*WHAT YOU SHOULD DO*
Write the next part of the memoir passage about playing basketball against an older brother, starting right after its last sentence.

*EXTRACTED TEXT*

Not quite the courts at Chester Heights (aka, Bronxville/Mount Vernon border), but more or less what would've looked like 30 years ago, Eastchester Playground, Capitol Projects, Bronx, NY, August 11, 2015. (http://www.nycgovparks.org/).

Not quite the courts at Chester Heights (aka, Bronxville/Mount Vernon border), but more or less what they would’ve looked like 30 years ago, Eastchester Playground, Capitol Projects, Bronx, NY, August 11, 2015. (http://www.nycgovparks.org/).

This is a Boy @ The Window story, one that occurred a little more than thirty years ago, and so typical of my experiences growing up with my older brother Darren. Nothing I ever did to help my older brother seemed to help him overcome the trap of going to The Clear View School, a school for the mild to severely mentally retarded (of course, we say mentally disabled in 2015), although Darren was never such. He, in fact, had taught himself to read at the age of three, and taught me to read on my fifth birthday. Darren’s issue was severe shyness, and between my Mom, my father Jimme, and the good White liberals and moderates at The Clear View School, the trap for Darren’s potential genius had been set by the summer of ’74. By the time I was aware enough to say anything about Darren’s predicament, it was already too late.

But say and try I did anyway. Everything from sharing music to talking to Darren about our futures and my escape-Mount-Vernon-for-college plans. I shared books, and tutored him through algebra and geometry and US history.

I even tried playing sports with Darren, including basketball, which in the summer of ’85 was only my third favorite sport. As I wrote in the memoir

“Darren played at the center spot on Clear View’s basketball team, which made sense since he was already between six-three and six-four at seventeen. Of course they crushed every team they played. It was truly unfair. Darren towered over his classmates and his opponents, and being the only non-mentally retarded person on the floor, he could run rings around folks.

Still, Darren could knock down any jump shot within thirty feet of the hoop. His shot was smooth, like Isiah Thomas’ or Bernard King’s. It was the kind of shot no one on MVHS’ basketball team had at the time. Knowing this, I wanted to — no, I had to play my brother to see this shot up close. There were two well-maintained courts near 616, one in Pelham near its main street of Fifth Avenue, the other a longer walk in Chester Heights. We chose Chester Heights for most of these battles. Their court felt like a good outside court should, surrounded by trees, with level, quality-painted asphalt, and bright-white mesh nets.

*DATA SECTION*
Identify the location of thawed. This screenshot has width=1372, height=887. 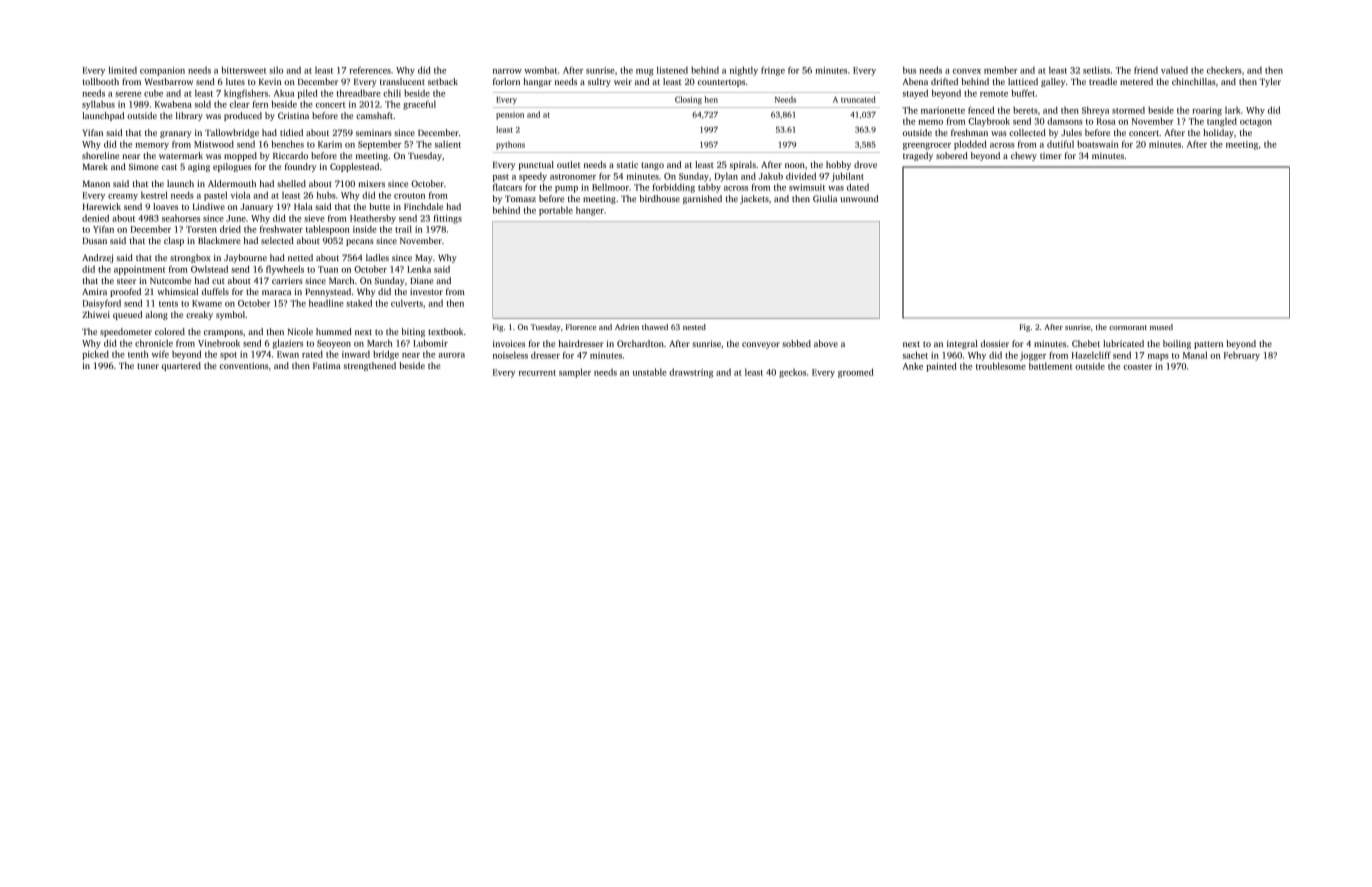
(655, 327).
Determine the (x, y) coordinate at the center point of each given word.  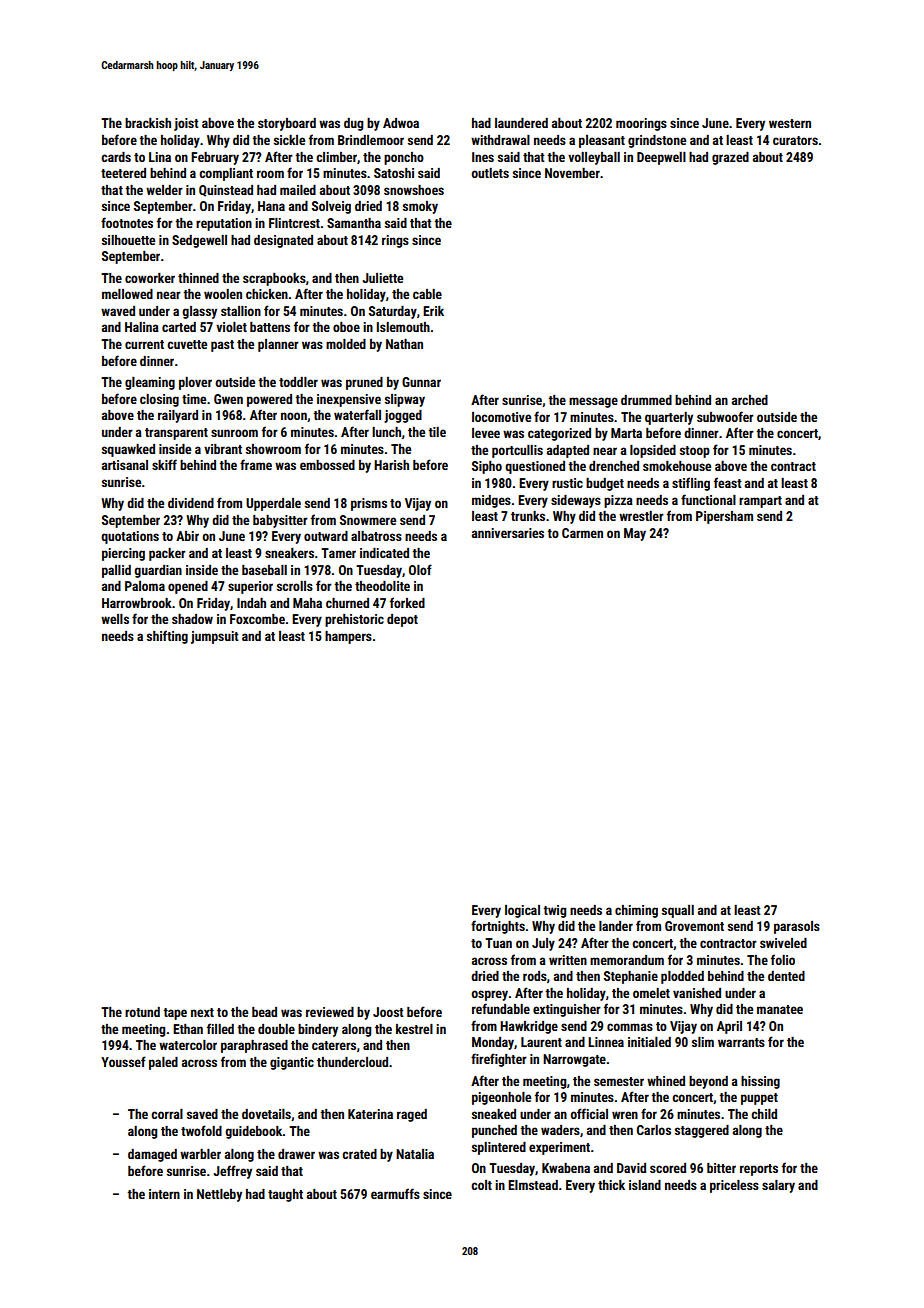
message (593, 402)
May (635, 534)
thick (611, 1185)
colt (481, 1185)
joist (186, 124)
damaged (152, 1155)
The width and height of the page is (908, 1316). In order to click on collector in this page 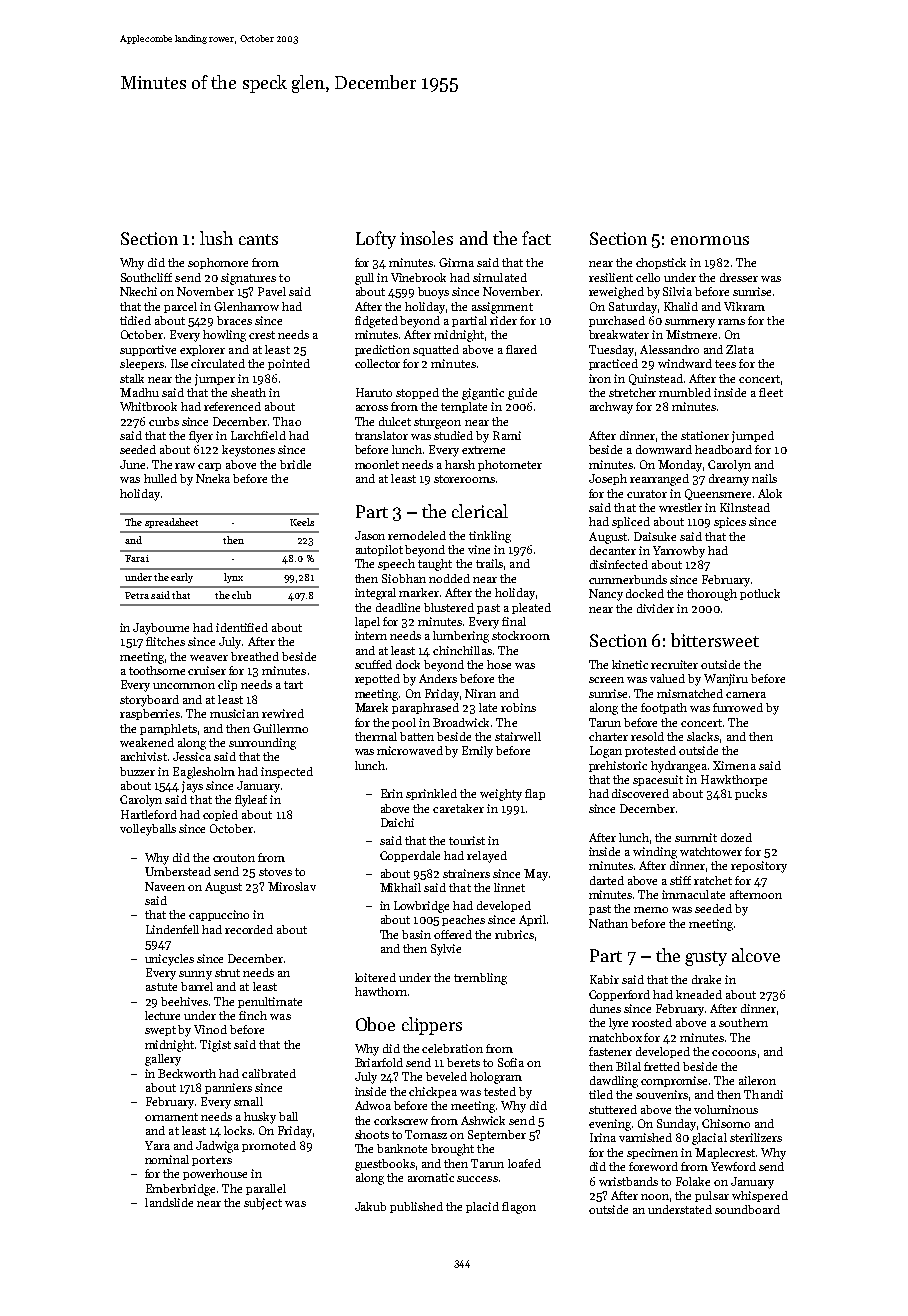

*FINAL ANSWER*
The first few times we played that summer, Darren just killed me. Every time I left him open for a jumper, he buried it. It was obvious I hadn’t touched a basketball other than in gym class since I was ten. I didn’t have a jump shot, had never worked on my footwork, and could dribble only moderately well with my right hand. Forget about using my left hand! I was so afraid of hurting my two crooked fingers that the left hand’s role for me was to block shots, not to catch passes or take shots.

"Nothing but net" (in context of UPS/NCAA March Madness cross-promotional ad), March 2012. (http://compass.ups.com/).

“Nothing but net” (in context of UPS/NCAA March Madness cross-promotional ad), March 2012. (http://compass.ups.com/).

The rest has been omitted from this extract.